• **DATA FOR THIS EXERCISE**:

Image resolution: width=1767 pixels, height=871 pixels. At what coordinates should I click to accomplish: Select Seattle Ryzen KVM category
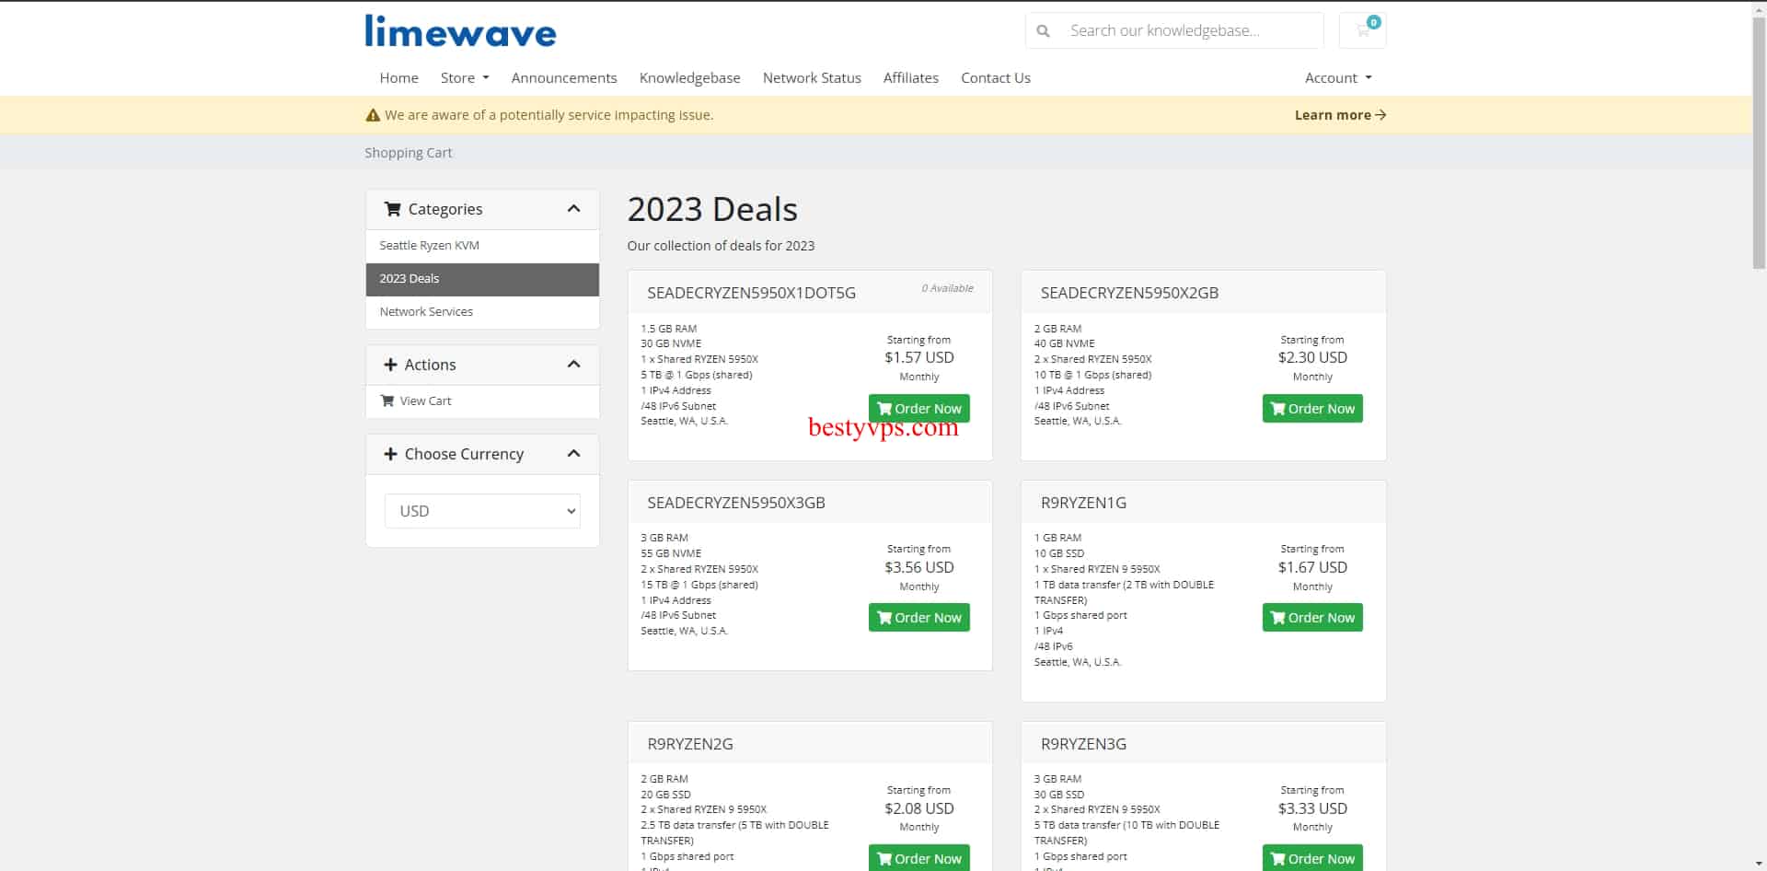429,246
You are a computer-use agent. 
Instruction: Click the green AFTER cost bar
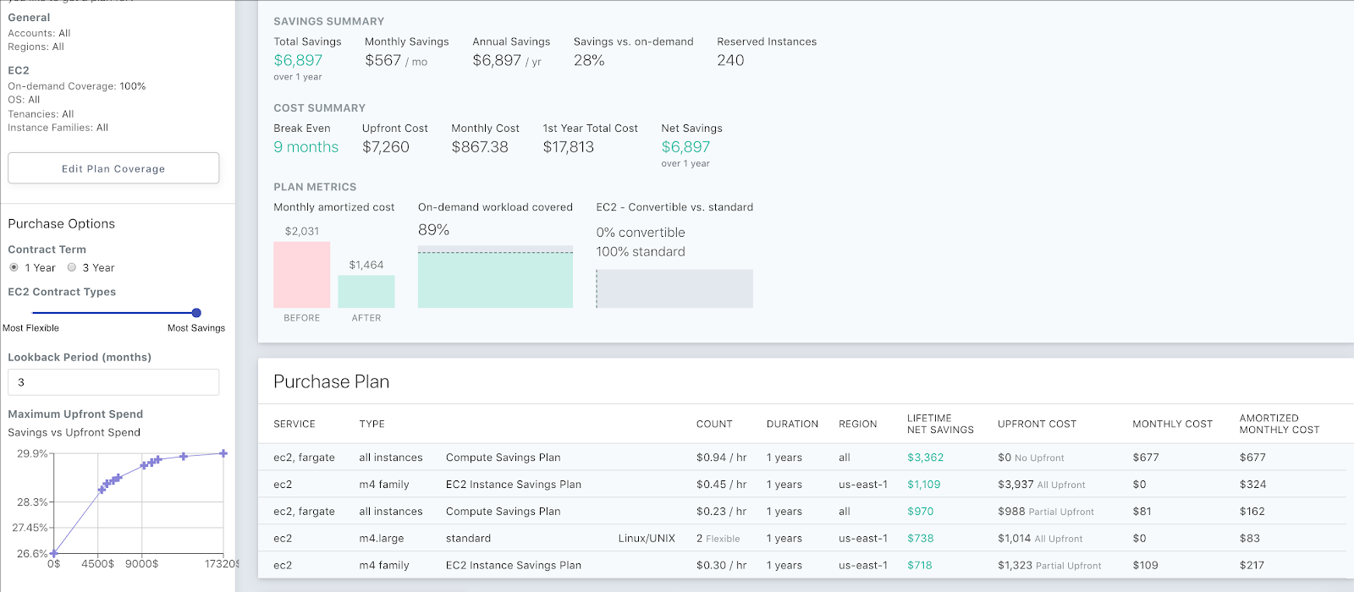click(x=366, y=292)
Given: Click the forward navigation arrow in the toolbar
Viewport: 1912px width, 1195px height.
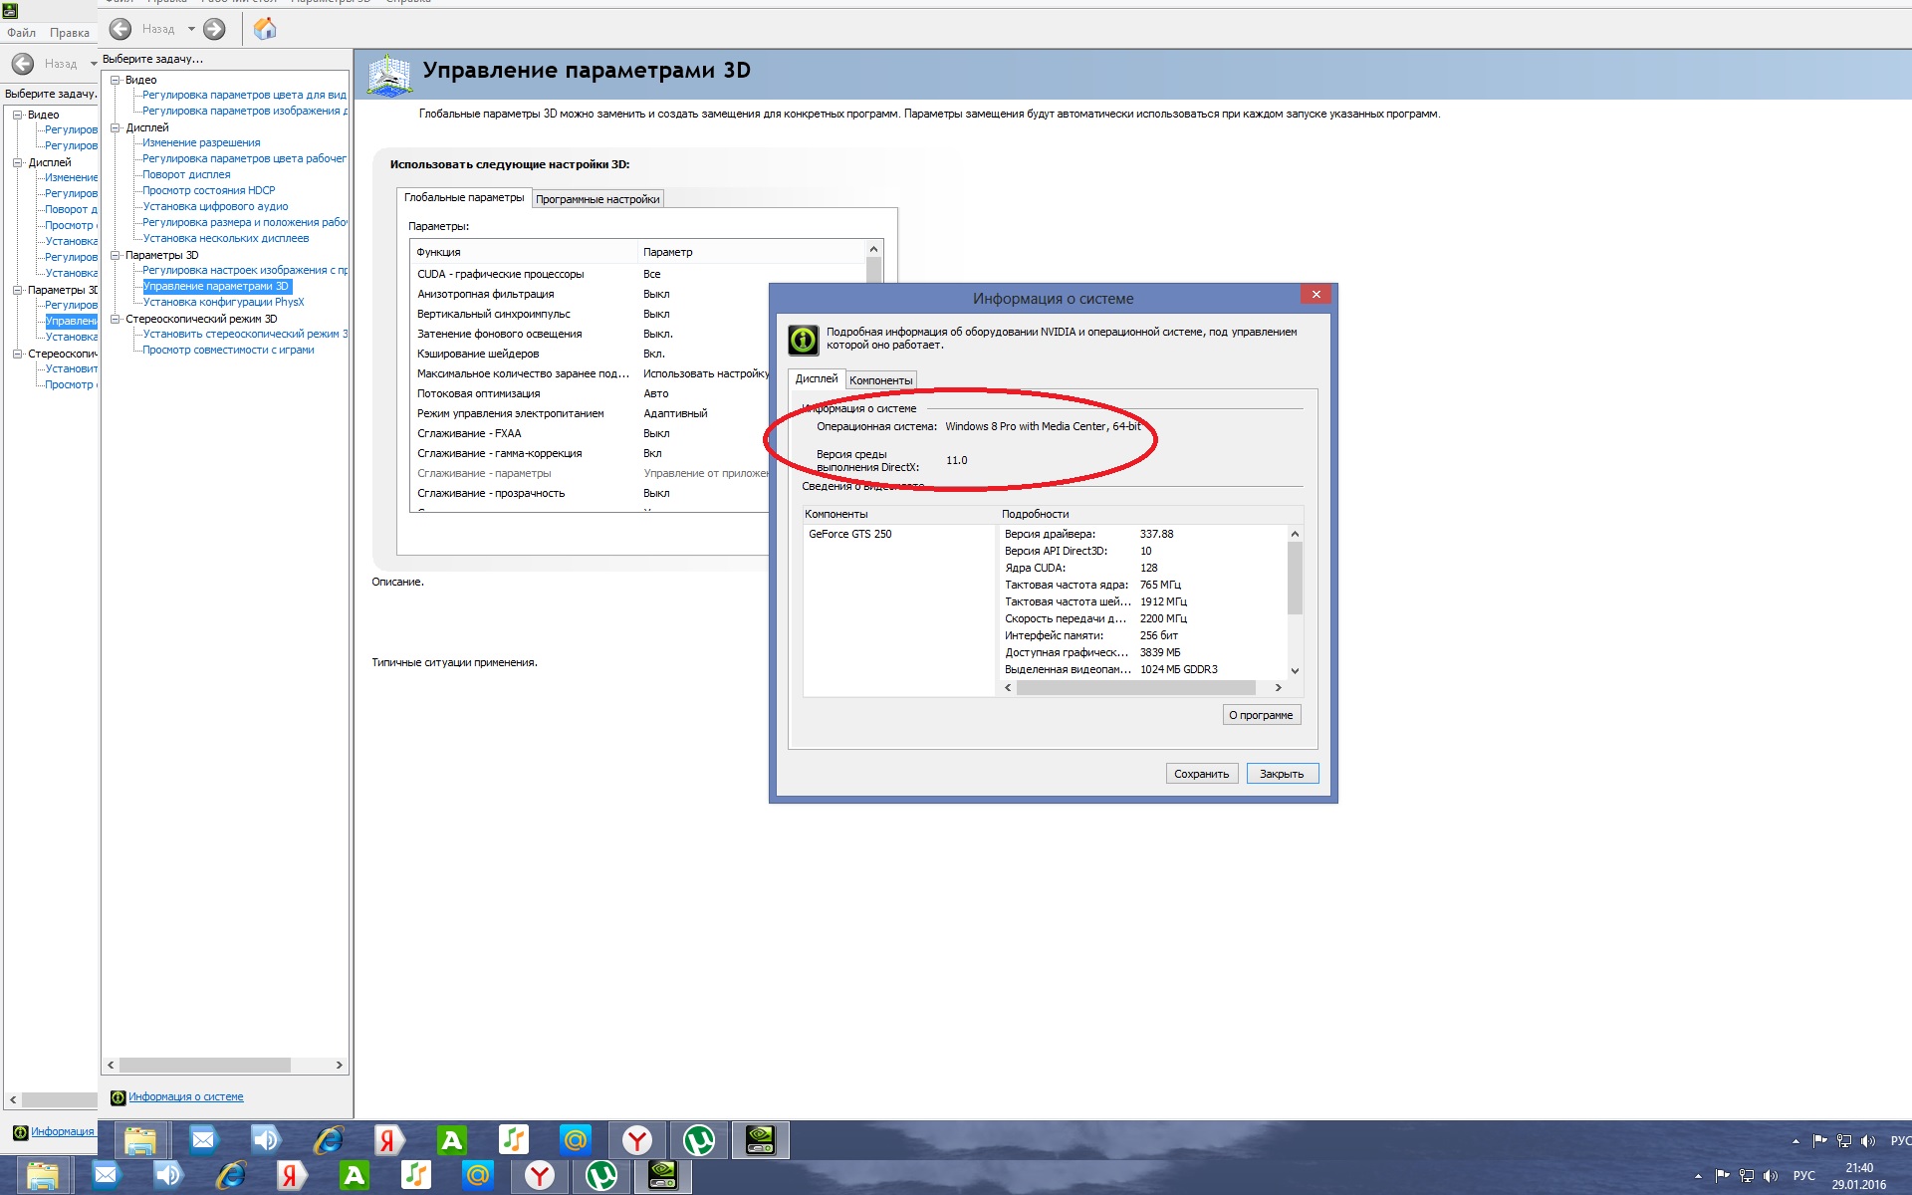Looking at the screenshot, I should click(x=214, y=30).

• **WHAT TO DO**: Update the data by writing its lines again with every "pixels" changed to "px" and nothing else altered. Leave the pictures out of your answer.

• **TASK SOLUTION**:
Image resolution: width=1767 px, height=871 px. At what coordinates should I click to accomplish: Select Seattle Ryzen KVM category
429,246
You are a computer-use agent. 
Instruction: Click the green AFTER cost bar
click(x=366, y=292)
Given: Click the forward navigation arrow in the toolbar
Viewport: 1912px width, 1195px height.
Looking at the screenshot, I should click(x=214, y=30).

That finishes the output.